At first glance, it can be thought that proceeding directly with impedance analysis without performing standard pH monitoring is an unnecessary and costly strategy; however, such a judgment is misleading without knowing the exact number of patients with mild acid or non-acid reflux among patients with an indication for esophageal pH monitoring. We may have omitted the second test if the number of patients with mild acid or non-acid reflux were negligible. However, as we show in this study, a significant proportion (one third) of our patients could be diagnosed with GERD only by impedance analysis.
In patients with reflux symptoms, the strategy of using standard pH monitoring catheters instead of impedance/pH catheters and performing impedance analysis only when conventional pH monitoring yields a negative result may either miss some non-acid reflux cases or lead to perform two procedures in two third of the patients. It is clear that such a strategy would also negatively affect patient comfort. Moreover, this study did not take other cost increasing factors associated with the two-test strategy into consideration, such as workforce and time loss.
As is known, the diagnosis of non-erosive acidic GERD can be made with standard pH analysis whereas an accurate diagnosis of non-erosive, non-acidic GERD requires impedance analysis. Our study demonstrated that patients with non-erosive, non-acidic GERD have a significant proportion among patients with reflux symptoms. In this respect, it is observed that routine application of pH monitoring with impedance measurement does not increase overall cost.
Despite not being the focus of this study, the likelihood of repeat procedures and the overall cost can be reduced by pretest prediction of both non-erosive non-acid GER patients and acid reflux patients. At this point, the easiest and the most useful method may be questioning patients whether they benefit from proton pump inhibitors (PPI). It has been reported that patients with acidic reflux benefit from PPI whereas those with non-acidic reflux are resistant to such therapy [11]. Major limitation of our study is that we performed MII/pH analysis to all non-erosive GERD suspected patients.
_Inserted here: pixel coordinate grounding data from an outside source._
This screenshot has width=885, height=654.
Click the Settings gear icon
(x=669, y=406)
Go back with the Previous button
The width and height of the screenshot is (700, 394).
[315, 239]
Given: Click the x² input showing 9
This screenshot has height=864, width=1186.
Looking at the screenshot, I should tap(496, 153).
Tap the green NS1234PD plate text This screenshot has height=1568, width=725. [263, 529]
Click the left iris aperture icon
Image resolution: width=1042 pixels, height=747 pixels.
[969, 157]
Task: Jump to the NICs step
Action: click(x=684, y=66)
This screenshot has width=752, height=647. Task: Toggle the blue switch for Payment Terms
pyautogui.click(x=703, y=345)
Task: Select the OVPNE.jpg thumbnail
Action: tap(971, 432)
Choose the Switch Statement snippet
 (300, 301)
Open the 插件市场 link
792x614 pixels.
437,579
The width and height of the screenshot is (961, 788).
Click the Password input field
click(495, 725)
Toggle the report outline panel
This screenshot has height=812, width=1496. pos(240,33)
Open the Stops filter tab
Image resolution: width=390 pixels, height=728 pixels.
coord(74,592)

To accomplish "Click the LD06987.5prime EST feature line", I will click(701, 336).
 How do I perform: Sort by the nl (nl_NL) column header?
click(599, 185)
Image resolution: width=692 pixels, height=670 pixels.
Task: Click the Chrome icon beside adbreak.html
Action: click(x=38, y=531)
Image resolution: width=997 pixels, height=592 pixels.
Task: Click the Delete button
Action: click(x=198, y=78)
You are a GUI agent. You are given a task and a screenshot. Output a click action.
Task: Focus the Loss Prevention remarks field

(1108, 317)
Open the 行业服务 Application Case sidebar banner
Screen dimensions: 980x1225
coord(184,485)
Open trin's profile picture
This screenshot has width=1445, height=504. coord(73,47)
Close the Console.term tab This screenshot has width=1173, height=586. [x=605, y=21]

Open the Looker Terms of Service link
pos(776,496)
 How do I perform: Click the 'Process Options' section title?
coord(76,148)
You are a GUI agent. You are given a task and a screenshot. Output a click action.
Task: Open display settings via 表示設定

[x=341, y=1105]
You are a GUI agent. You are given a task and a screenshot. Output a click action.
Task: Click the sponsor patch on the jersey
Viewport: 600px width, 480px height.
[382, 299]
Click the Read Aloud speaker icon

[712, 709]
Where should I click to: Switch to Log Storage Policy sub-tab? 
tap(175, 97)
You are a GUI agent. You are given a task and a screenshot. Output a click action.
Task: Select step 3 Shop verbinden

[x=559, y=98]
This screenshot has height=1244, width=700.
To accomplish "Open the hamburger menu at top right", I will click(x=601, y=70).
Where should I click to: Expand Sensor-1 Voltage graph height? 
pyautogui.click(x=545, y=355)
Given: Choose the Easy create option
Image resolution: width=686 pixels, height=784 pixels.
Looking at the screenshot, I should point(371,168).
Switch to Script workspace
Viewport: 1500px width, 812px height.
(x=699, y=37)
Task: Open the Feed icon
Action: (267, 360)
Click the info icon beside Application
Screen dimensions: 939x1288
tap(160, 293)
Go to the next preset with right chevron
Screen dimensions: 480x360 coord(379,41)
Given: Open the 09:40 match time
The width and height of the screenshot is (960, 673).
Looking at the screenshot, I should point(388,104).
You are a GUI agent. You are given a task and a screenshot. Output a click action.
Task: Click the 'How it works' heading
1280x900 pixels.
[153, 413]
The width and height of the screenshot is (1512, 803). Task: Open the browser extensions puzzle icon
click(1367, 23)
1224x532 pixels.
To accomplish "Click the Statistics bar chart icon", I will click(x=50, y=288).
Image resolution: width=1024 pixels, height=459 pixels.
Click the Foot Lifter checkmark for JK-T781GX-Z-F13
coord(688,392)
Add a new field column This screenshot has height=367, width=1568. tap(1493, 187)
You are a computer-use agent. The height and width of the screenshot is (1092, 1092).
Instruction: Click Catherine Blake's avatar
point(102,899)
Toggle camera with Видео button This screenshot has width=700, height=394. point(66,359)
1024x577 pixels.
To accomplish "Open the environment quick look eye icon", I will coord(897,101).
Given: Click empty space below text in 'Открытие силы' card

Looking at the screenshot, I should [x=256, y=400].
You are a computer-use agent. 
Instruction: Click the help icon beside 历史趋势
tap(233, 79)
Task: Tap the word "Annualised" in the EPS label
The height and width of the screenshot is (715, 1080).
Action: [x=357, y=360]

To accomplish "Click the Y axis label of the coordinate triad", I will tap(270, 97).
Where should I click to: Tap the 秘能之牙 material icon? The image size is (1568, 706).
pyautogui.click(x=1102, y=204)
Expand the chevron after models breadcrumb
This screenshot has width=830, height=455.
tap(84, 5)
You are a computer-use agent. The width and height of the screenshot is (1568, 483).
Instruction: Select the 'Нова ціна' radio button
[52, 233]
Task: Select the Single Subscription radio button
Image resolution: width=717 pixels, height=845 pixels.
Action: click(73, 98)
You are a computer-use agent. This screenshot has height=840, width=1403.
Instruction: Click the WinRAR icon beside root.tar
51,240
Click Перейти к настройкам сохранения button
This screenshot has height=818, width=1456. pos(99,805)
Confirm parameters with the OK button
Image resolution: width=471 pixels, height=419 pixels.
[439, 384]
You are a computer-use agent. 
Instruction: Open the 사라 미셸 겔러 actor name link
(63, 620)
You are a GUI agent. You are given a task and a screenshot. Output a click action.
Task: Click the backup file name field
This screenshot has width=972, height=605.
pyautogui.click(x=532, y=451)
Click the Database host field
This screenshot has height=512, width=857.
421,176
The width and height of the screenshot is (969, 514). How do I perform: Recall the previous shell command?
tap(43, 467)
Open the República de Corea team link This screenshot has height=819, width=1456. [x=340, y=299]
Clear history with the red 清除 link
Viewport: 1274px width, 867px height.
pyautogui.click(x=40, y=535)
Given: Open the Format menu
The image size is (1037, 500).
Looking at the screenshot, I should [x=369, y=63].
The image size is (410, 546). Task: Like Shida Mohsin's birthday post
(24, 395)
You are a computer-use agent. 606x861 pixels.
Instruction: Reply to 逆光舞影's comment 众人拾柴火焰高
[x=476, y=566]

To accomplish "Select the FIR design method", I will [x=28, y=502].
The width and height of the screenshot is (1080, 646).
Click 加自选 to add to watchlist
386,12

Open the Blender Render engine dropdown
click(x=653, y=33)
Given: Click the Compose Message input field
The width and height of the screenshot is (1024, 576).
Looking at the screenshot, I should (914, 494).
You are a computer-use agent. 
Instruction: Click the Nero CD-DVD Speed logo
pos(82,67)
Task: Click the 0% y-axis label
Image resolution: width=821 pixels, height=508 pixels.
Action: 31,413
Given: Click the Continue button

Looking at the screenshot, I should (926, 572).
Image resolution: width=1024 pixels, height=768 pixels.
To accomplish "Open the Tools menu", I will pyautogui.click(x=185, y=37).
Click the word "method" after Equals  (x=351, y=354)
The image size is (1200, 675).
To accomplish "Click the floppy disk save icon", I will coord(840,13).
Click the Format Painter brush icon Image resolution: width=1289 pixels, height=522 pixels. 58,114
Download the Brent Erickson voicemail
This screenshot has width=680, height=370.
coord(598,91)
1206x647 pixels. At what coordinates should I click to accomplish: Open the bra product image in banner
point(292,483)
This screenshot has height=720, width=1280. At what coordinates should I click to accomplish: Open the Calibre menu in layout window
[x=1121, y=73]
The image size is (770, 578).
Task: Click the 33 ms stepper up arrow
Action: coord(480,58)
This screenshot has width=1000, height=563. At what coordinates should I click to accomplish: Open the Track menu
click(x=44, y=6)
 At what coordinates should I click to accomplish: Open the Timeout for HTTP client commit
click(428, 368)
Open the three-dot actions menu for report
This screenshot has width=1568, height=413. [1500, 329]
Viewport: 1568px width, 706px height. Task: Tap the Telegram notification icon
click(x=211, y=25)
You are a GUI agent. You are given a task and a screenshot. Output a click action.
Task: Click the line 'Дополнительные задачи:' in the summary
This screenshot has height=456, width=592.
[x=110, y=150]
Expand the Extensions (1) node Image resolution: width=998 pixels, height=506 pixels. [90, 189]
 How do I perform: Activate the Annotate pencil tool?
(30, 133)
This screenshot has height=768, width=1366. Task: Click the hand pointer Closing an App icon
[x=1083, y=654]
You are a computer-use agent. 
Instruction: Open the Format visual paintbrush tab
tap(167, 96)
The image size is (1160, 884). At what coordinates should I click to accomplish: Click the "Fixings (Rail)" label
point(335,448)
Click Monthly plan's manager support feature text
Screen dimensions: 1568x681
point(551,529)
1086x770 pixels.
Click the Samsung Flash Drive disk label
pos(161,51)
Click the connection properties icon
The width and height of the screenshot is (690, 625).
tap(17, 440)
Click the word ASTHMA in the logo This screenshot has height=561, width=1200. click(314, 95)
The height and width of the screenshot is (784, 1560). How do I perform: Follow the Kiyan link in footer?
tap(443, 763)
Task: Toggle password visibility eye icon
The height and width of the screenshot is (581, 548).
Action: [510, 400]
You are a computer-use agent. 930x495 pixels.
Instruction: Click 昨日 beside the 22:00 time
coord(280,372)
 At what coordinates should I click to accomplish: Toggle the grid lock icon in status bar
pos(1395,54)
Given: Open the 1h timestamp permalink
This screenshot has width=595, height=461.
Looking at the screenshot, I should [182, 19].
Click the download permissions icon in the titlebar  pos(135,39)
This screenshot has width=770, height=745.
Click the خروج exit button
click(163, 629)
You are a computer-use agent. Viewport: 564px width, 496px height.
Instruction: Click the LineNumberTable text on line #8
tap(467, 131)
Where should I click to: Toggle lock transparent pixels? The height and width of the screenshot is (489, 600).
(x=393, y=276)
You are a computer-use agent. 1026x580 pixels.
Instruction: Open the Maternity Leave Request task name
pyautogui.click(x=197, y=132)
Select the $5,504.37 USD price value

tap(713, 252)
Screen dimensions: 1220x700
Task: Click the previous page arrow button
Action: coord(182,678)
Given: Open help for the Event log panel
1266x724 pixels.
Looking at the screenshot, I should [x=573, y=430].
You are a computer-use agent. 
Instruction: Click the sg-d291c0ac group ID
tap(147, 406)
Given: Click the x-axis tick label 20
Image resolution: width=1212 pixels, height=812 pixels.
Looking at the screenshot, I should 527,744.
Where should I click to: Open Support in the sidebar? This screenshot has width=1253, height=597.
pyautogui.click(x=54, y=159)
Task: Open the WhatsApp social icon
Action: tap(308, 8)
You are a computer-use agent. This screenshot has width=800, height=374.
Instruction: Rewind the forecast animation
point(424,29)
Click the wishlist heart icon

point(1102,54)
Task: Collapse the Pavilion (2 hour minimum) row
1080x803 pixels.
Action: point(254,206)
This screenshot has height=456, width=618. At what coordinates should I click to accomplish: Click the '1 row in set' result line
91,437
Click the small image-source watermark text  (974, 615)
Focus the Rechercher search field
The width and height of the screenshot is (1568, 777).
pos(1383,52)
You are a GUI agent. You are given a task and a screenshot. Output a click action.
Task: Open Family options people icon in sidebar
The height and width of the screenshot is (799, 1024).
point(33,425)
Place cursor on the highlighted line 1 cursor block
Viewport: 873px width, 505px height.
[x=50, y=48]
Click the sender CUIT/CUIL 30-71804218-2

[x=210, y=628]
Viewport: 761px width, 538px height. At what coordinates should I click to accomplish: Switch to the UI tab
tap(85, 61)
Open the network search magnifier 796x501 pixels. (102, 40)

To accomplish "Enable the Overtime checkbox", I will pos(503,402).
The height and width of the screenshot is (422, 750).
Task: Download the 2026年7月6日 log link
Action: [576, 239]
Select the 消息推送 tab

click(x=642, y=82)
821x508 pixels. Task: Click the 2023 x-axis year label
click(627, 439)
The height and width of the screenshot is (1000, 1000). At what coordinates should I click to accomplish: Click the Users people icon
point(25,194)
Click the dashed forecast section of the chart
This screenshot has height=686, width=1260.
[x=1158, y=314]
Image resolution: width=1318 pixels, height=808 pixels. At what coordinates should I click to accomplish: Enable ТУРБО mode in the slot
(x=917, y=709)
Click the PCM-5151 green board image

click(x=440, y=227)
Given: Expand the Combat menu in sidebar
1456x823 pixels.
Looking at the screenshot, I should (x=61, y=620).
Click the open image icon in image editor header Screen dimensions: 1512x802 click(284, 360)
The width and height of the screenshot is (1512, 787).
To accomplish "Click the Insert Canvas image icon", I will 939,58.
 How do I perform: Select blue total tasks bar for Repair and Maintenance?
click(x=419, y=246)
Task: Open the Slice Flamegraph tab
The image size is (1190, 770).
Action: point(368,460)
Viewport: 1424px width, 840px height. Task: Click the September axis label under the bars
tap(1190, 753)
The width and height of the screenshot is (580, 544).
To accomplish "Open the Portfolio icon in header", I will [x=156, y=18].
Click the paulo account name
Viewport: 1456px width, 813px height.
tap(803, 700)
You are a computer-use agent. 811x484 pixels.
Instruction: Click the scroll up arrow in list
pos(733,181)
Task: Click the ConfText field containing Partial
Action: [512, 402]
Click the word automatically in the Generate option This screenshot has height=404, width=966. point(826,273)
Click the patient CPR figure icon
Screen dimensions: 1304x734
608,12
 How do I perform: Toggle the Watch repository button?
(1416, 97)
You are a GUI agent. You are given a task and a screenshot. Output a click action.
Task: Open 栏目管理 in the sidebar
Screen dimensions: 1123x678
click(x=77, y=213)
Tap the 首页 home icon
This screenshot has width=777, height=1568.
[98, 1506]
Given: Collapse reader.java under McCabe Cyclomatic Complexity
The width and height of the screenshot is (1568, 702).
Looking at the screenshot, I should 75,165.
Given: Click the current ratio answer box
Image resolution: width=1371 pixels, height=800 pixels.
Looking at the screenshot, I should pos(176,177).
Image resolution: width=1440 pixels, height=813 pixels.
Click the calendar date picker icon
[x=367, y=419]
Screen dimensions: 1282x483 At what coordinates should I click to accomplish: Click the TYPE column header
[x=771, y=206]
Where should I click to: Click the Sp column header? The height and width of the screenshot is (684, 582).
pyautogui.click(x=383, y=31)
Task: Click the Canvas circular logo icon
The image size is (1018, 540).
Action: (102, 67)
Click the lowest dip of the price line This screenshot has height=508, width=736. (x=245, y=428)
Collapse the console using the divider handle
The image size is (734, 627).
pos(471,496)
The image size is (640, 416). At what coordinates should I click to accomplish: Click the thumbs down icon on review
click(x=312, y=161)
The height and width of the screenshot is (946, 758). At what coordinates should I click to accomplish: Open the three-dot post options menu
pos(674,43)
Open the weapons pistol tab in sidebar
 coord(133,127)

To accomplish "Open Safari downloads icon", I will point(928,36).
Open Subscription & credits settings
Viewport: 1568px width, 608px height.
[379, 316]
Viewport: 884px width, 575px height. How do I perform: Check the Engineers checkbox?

If we had separated PPI responder and non-responder patients before the intervention, it would be much reasonable to directly recommend pH monitoring with impedance measurement for PPI-resistant patients and conventional pH monitoring for PPI responders. Cost analysis of such an algorithm may yield different results than our suggestion. As a future direction of this study; this algorithm may be analyzed by other studies in terms of repeated procedures and overall cost.
Conclusion
Our study showed that an initial conventional pH monitoring can make the diagnosis of GERD in only one third of the patients with reflux symptoms. In nearly two-thirds of patients, however, repeated procedures and use of impedance catheters are needed. It is clear that this algorithm has certain drawbacks with regard to cost, patient comfort, and workforce loss.
Compliance with Ethical Standards
Conflict of Interest
The authors declare that they have no competing interests.
Ethical Statement
This study was approved by Baskent University Institutional Review Board (Project no. KA15/79).